Abstract base classes for attacks, defenses, and channels.

An :class:Attack and a :class:Defense are prompt-text transformers: they take a prompt string and return a new prompt string. Keeping them on the same shape is what lets callers freely compose any attack with any defense.

A :class:Channel models indirect injection — it hides a payload inside an external data artifact (web page, document, email) and returns the full prompt the target would receive after reading it. Channels are orthogonal to attacks: word a payload with an attack, then embed it with a channel.

Attack

Bases: ABC

An injection technique that embeds an attacker task into a prompt.

Subclasses implement :meth:inject. The free-form signature takes the full prompt (instruction + untrusted data, already assembled by the caller) and the attacker-controlled injected_task to smuggle in.

Note

An :class:Attack controls how the payload is worded (direct injection). To model indirect injection — hiding the payload inside an external data artifact such as a web page or document — pair an attack with a :class:Channel. The two are orthogonal and compose freely.

inject abstractmethod

inject(prompt: str, injected_task: str) -> str

Return prompt with injected_task smuggled in.

Parameters

prompt: The full prompt the target would otherwise receive, typically a benign instruction followed by untrusted external data. injected_task: The instruction the attacker wants the model to follow instead.

Defense

Bases: ABC

A prevention-style defense that hardens a prompt before querying.

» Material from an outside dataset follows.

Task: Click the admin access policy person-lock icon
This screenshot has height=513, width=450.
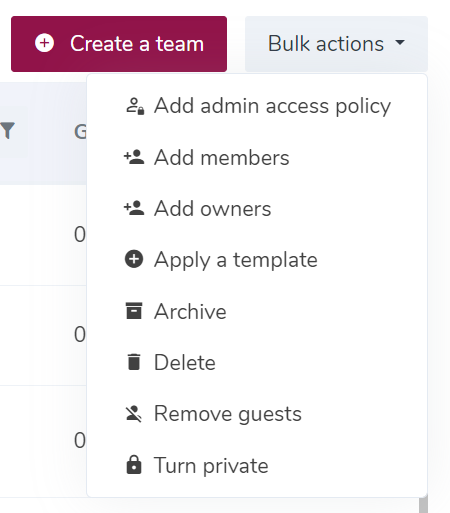Action: pos(135,106)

Subclasses implement :meth:apply. Defenses operate purely on the prompt text (no extra model calls), e.g. wrapping untrusted data in delimiters, re-stating the instruction after the data (sandwich), or spotlighting the data so the model can tell instructions from content.

apply abstractmethod

apply(prompt: str, instruction: Optional[str] = None) -> str

Return a hardened version of prompt.

Parameters

prompt: The (possibly poisoned) prompt containing untrusted data. instruction: The original benign instruction, when the caller can separate it from the data. Defenses that need to re-assert the task (sandwich, instructional) use it; others may ignore it. When omitted, the whole prompt is treated as untrusted data.

Channel

Bases: ABC

An indirect injection carrier.

Where an :class:Attack controls how a payload is worded, a Channel controls where and how the payload is hidden — inside an external data artifact the model later reads (a web page, a retrieved document, an email). The two are orthogonal and compose freely: word a payload with an attack, then embed it with a channel.

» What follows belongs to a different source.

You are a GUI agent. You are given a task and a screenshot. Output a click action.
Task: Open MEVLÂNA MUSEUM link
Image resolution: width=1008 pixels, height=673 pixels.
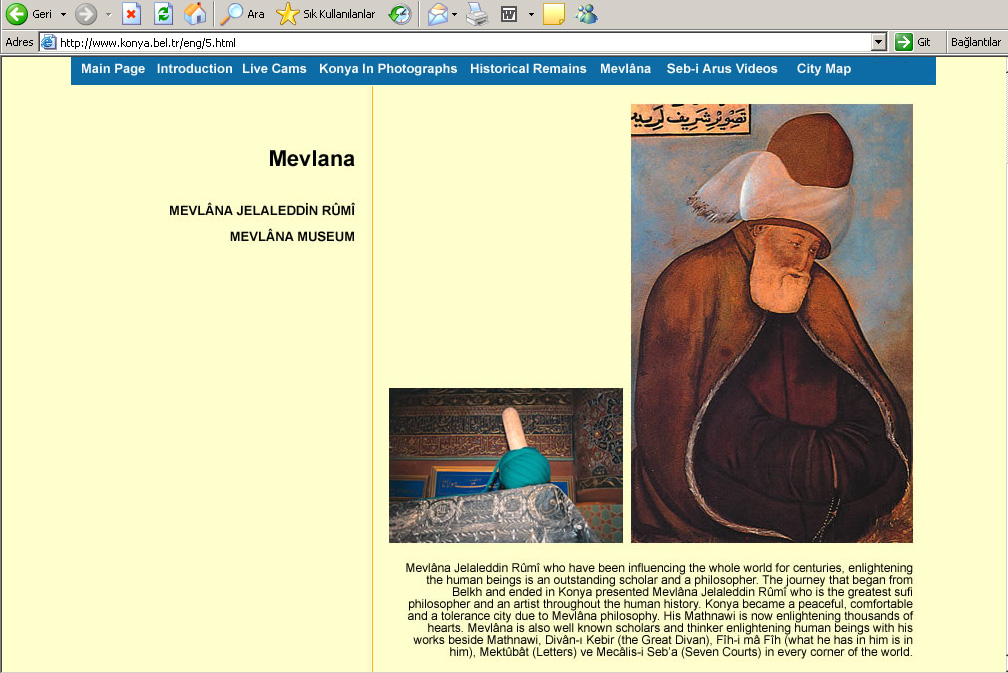coord(292,237)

Subclasses implement :meth:poison, which returns the poisoned data artifact itself (the web page / document / email). This is what an attacker actually controls and what an agent's compromised tool would return. The concrete :meth:embed is a convenience that prepends an instruction to the poisoned artifact to form a full prompt.

poison abstractmethod

poison(data: str, payload: str) -> str

Hide payload inside data, returning the poisoned artifact.

Parameters

data: The clean external data (page HTML, document body, email text). payload: The injected instruction to hide. May be the raw attacker task or the output of an :class:Attack (e.g. attack.inject("", task)) to combine wording with carrier.

Returns

str The poisoned artifact — the data with the payload hidden inside, not a full prompt. Feed this to an agent's compromised tool, or use :meth:embed to turn it into a prompt.

embed

embed(instruction: str, data: str, payload: str) -> str

Poison data and prepend instruction to form a full prompt.

Convenience for the non-agent case: returns instruction followed by the poisoned artifact — the full prompt a target would receive.